Мы бандитов со стволами раньше не пускали в палату, а сейчас после письма из Минздрава обязаны это делать? Или другая ситуация – родственник приходит нетрезвым. Но мы ведь не можем его освидетельствовать, заставлять дышать в трубочку, проверять карманы. А он возьмет и уронит по пьяни монитор стоимостью в 3 миллиона рублей. Это очень даже запросто может случиться, потому что у нас теснота. По санитарной норме на одного больного должно приходиться 13 квадратных метров площади. Но во всех больницах, построенных до распада СССР, эта норма не соблюдена. В то же время реанимационная койка оснащена дорогостоящей аппаратурой. А если вдруг посторонний человек что-то сломает, кто будет за это платить – больница или посетитель? Или зацепит капельницу соседнего пациента, которому он ни разу не родственник, и нанесет ему вред?  Юридический механизм таких ситуаций совсем не прописан. Есть лишь декларативное заявление «всех пускать». А хотелось бы четких разъяснений.

Еще вопрос: а самого больного надо спрашивать? Может, человек против того, чтобы его видели с разрезанным животом, а волю его никак не узнать, так как он находится без сознания. Не нарушим ли мы права больного? Скажу больше: мы и раньше пускали родственников. Но в тех случаях, когда были уверены, что это пойдет на пользу больному, принесет позитивные эмоции. Но ситуации бывают разные. Может, встреча с родственниками больного только добьет. Некоторые наши пациенты даже маму с папой не хотят видеть. Я уж не говорю про потенциально конфликтные моменты, которые неизбежно будут возникать. Часто родственники, оказавшись в палате, начинают всех дергать: почему медсестра или доктор занимаются другими больными, а не моим? Или, начитавшись о болезни в Интернете, пытаются учить врача, как правильно лечить. Пока родственники за барьером, таких конфликтных коллизий не возникает.
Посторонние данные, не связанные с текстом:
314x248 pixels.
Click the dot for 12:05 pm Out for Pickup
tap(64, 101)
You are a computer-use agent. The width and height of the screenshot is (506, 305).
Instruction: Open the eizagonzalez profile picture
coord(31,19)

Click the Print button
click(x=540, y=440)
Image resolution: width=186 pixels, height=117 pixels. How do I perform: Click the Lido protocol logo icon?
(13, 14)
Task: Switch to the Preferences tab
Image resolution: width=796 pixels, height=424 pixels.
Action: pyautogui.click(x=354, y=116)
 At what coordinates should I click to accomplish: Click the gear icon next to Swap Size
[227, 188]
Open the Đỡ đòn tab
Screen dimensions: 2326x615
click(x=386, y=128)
Вообще эта практика – пускать родственников к больному пришла из детских больниц.  Маленьким детям очень страшно там оказаться без мамы. Но в детские больницы у нас родителей всегда и так пускали. И одно дело мама с ребенком и другое – друзья, пришедшие к наркоману с «гостинцами», после употребления которых его из обычной палаты снова везут в реанимацию с диагнозом «передозировка».  Это, кстати, очень реальная ситуация в нашей повседневной работе.
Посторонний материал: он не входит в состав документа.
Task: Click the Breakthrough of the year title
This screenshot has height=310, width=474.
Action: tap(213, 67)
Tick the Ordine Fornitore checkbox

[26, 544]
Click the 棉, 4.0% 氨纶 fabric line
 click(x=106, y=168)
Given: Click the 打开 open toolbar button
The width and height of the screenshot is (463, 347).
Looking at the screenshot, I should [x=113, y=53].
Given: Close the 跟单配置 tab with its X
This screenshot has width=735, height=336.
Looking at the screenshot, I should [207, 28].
— Да, на Западе везде пускают. Но там, для начала, другая система мониторинга. Там даже в кладовках, куда медсестра отлучается за лекарствами, над стеллажами висят экраны, на которые выведены показатели  состояния всех больных.  Давайте сперва обеспечим в наших реанимациях такой уровень мониторинга. Давайте приведем помещения  в соответствие с санитарными нормами. Но это сложно, так как требует серьезных затрат. А написание приказа «всех пускать» ничего не требует. Самое ужасное, что при принятии этого решения никто даже не консультировался, ни советовался с врачебным сообществом – Федерацией анестезиологов и реаниматологов куда входят ведущие представители этой профессии со всей страны. Никого из нас вообще не спросили. А давайте я в следующий раз дозвонюсь до президента и возмущусь, почему меня не пускают на ЛАЭС или в кабину пилотов, когда я на самолете лечу? А что, я же налогоплательщик. Значит, имею право. Вся эта история – очередная иллюстрация взаимоотношений власти и профессионалов, которым еще раз указали то место, которое они занимают в социальной иерархии нашей страны.